‘Socialism’ Is Popular Only Because People Don’t Know What It is

When Bernie Sanders entered the presidential race in 2015, his candidacy seemed like a joke. He was an independent senator from Vermont running as a “democratic socialist.” With his mad-scientist white hair, he looked like just another crank.

But then a funny thing happened: Campaigning almost entirely on the issues, Sanders nearly won the Democratic nomination. While some of his support came from liberal opposition to the Clinton sleaze machine, his rants against corporate power and calls to raise the minimum wage, make college tuition free, and implement universal health care resonated.

Nobody’s laughing now. Democrats nationwide largely support Sanders’s hard-left agenda. And more and more people, particularly young people, tell pollsters they’re open to the idea of voting for a socialist. In a poll this summer, Democrats by a 10-point margin said they prefer socialism to capitalism. For decades, the Marxists in our universities have been salivating over the impending arrival of “late-stage capitalism,” in which the inequalities of free enterprise awaken the masses to our own oppression and leave us clamoring for an enlightened government to step in, take control, and fix everything.

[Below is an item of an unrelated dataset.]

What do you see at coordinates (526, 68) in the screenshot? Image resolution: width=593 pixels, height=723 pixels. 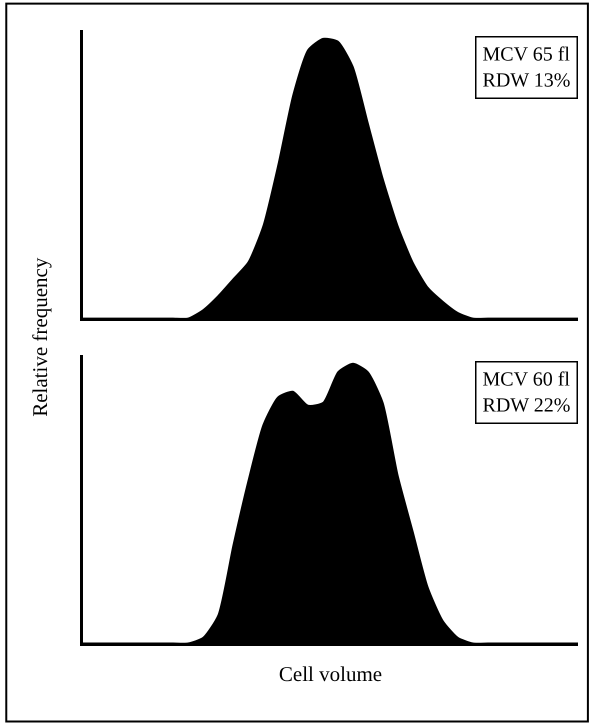 I see `annotation: MCV 65 fl RDW 13%` at bounding box center [526, 68].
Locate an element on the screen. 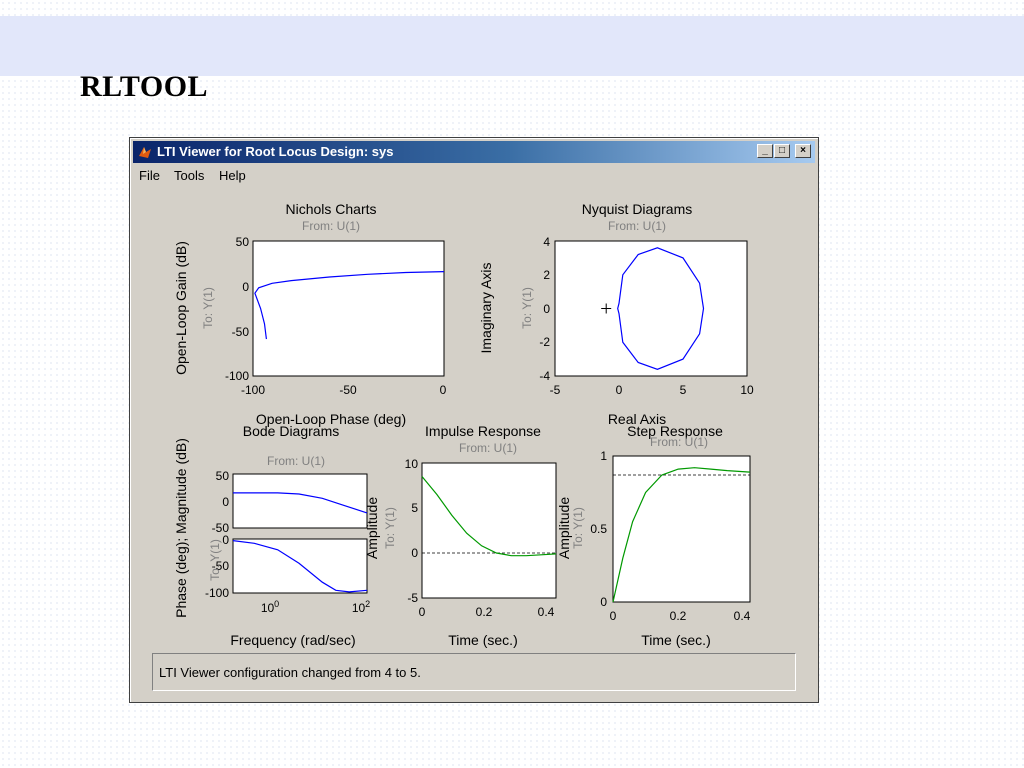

The tide has certainly shifted against free enterprise, an economic system that has lifted countless masses out of abject poverty, and toward socialism, whose track record is far worse, to put it charitably. There are plenty of potential explanations, from the hostility of university professors toward free enterprise to the villainous portrayal of business leaders in entertainment to anger at the lack of comeuppance for the banking system after the 2008 crash. The younger generation also seems curiously unwilling to credit capitalism with the creation of modern conveniences they hold so dear. There’s a reason text messaging and Netflix didn’t emerge from Cuba or North Korea.

Socialism is traditionally defined as the government owning the means of production, and it just as traditionally leads to authoritarianism. Maybe it’s cool to think of oneself as a socialist now that we are decades away from Stalin’s Great Terror and Mao’s Great Leap Forward. With a body count in the millions, you’d think “socialism” would be hard to rebrand. But thanks to Bernie, being a socialist is in vogue.

One of the ironies of the Trump presidency is that his political opponents, while decrying his impetuousness and authoritarian tendencies, happen to favor modifying our political and economic system into one that invests more power in Washington and its leaders—who could very well turn out to be impetuous and have authoritarian tendencies. Decentralized government power, in the parlance of today’s politics, is a norm that shouldn’t be broken.

The Sandernistas say that “democratic socialism” is a more benign variant, akin to what is practiced in Scandinavia. Yes, Sweden, Norway, and Denmark are clean, prosperous, and beautiful countries with robust social safety nets. They are also small and not particularly socialist. Their tax rates may be high, but they have thriving private sectors and no minimum wage laws. Their economies rank as “mostly free,” the same category as the United States, in the Heritage Foundation’s annual index of economic freedom. As the Danish prime minister noted in a speech at Harvard in 2015: “Some people in the U.S. associate the Nordic model with some sort of socialism. Therefore, I would like to make one thing clear. Denmark is far from a socialist planned economy. Denmark is a market economy.”

If there’s any good news about the increasing allure of socialism in the United States, it is that the problem stems less from a failure to consider the dangers of centralized power than from basic ignorance. In September, Gallup asked Americans to define “socialism.” The most popular response was “equality” (23 percent). In second place was the traditional definition, “government ownership or control” (17 percent). Providing enhanced benefits and services came in third at 10 percent. Six percent defined socialism as “talking to people” or “being social,” which means 4 out of 10 Americans think socialism is just some form of making nice. That’s a big switch from 1949, when Gallup found that respondents identified socialism as state control of the economy over “equality” by a three-to-one margin.

Eugene V. Debs ran for president five times on the Socialist ticket a century ago. He preached the overthrow of the capitalist system and returning the means of production to workers (and was jailed for sedition in 1918). Harry Truman nationalized the country’s steel mills in 1952, which was a clear example of government taking control of the means of production. (The Supreme Court declared Truman’s move illegal.) We’re not approaching such extremes.

Capitalism will always result in some people having more than others. But those who have the least have still far higher standards of living than they used to. Large majorities of those living in poverty in the United States own cellphones, computers, televisions, cars, washers and dryers. Breaking out of poverty might not be easy, but it’s possible in our free-enterprise system. The glory of capitalism: opportunity. It sure beats all the alternatives.